§ TEXT TO READ

┌──

I was just wondering if you could pass along some advice to me.

Me and this guy I’ve talked to for six months finally met for the first time last month, (I bought us dinner). We met again last week for dinner and then went to a show.

On the way to the show he asked what I was looking for, (we both had a mutual understanding that I wanted something long-term, beforehand), and I said a boyfriend.

He stated that he was into this guy that lives 3 1/2 hours away, it hasn’t gone anywhere, and he is frustrated because he wants it to go somewhere but it hasn’t. He said he just needs to get over his feelings for that guy, and I understand that, but that can take time.

I am just very disappointed. He had also said that we could still hangout, (he said that these weren’t even dates, just hanging out); but I told him that I want to know what to expect though.  I told him at the end of the “hangout” that I thought we’d make a cute couple. He said, “I think we would too, and I didn’t realize that until tonight.”

└──

[Collected data entries]
┌──

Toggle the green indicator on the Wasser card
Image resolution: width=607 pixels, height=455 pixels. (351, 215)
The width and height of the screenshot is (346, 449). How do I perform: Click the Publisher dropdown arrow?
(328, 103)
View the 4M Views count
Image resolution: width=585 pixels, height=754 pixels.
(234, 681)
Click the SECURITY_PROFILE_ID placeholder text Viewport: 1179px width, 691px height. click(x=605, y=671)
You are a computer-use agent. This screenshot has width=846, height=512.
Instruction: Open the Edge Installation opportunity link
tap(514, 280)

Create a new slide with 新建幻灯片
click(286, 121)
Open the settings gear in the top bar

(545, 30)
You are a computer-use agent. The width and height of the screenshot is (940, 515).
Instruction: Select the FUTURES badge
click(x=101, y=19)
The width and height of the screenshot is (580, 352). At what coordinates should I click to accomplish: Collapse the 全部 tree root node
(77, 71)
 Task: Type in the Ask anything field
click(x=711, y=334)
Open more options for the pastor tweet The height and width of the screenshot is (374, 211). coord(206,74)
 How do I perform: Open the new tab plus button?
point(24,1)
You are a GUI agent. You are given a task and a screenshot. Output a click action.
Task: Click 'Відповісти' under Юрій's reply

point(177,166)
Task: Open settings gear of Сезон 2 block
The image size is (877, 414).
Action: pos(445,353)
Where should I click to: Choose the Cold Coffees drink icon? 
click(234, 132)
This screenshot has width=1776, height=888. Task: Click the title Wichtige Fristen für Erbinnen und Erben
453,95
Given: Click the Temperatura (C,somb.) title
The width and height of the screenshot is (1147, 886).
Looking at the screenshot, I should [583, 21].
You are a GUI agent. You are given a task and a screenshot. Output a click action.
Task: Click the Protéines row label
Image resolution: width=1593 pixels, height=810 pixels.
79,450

└──

§ AIM
List everything the writer of the dating advice letter reports saying to the man.

§ SOLUTION TO THE PROBLEM
- That they were looking for a boyfriend
- That they want to know what to expect
- That they thought the two of them would make a cute couple